◆ Provided records ◆
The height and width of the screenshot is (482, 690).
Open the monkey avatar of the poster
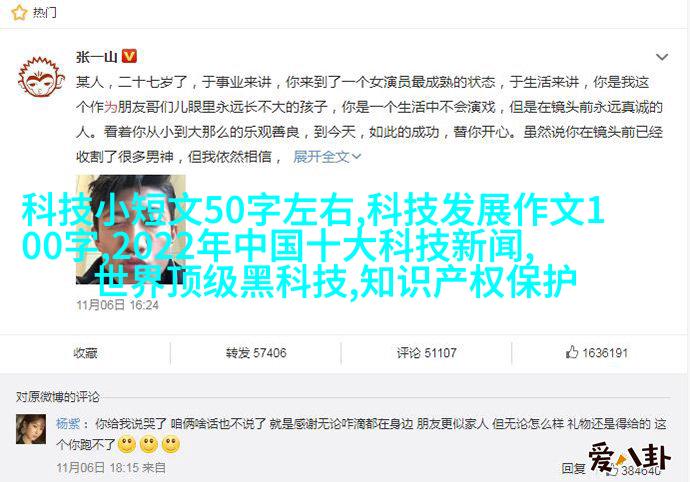pos(41,77)
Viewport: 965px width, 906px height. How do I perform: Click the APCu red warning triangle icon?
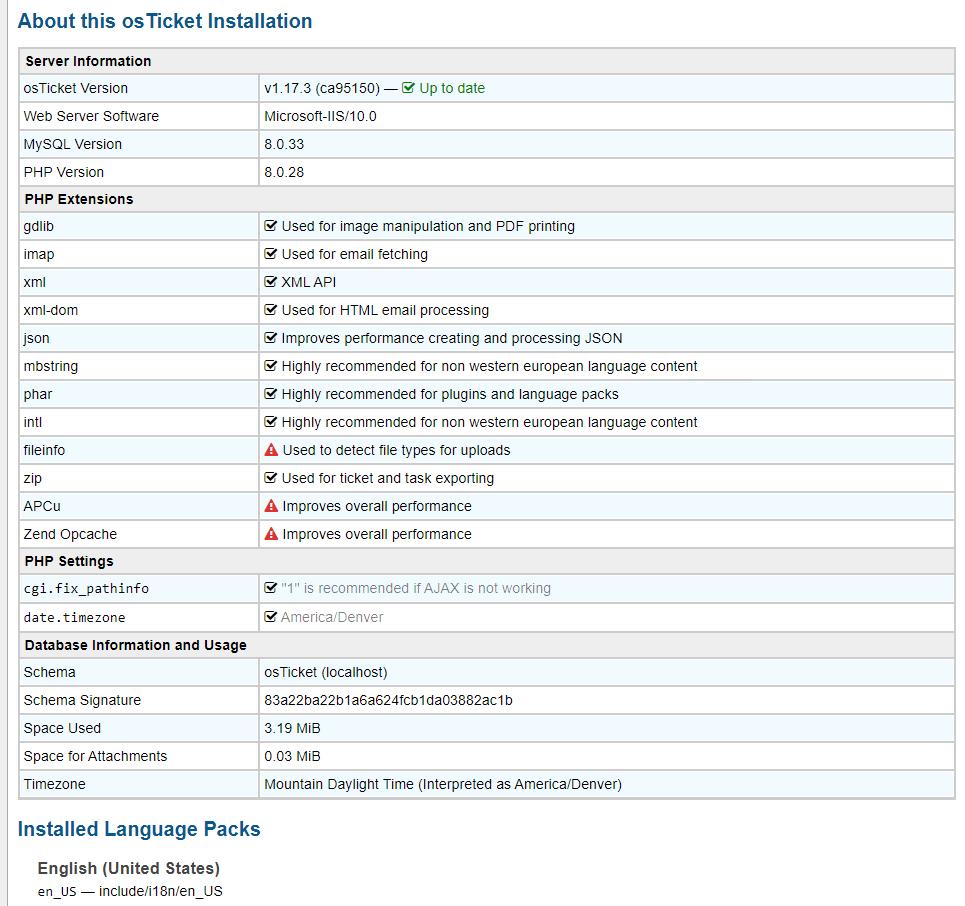click(x=271, y=506)
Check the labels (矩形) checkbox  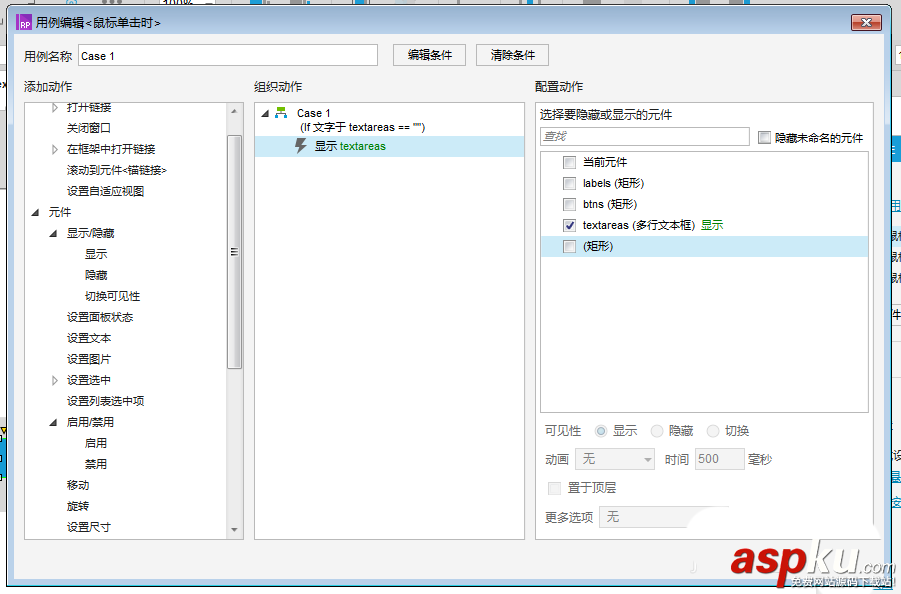point(568,182)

◆ Directive ◆
Please extract every line of the items above that contains the string "height". Case counts.

◆ Answer for the task ◆
The height and width of the screenshot is (482, 690).
Viewport: 965px width, 906px height. How do I perform: Click the APCu red warning triangle icon?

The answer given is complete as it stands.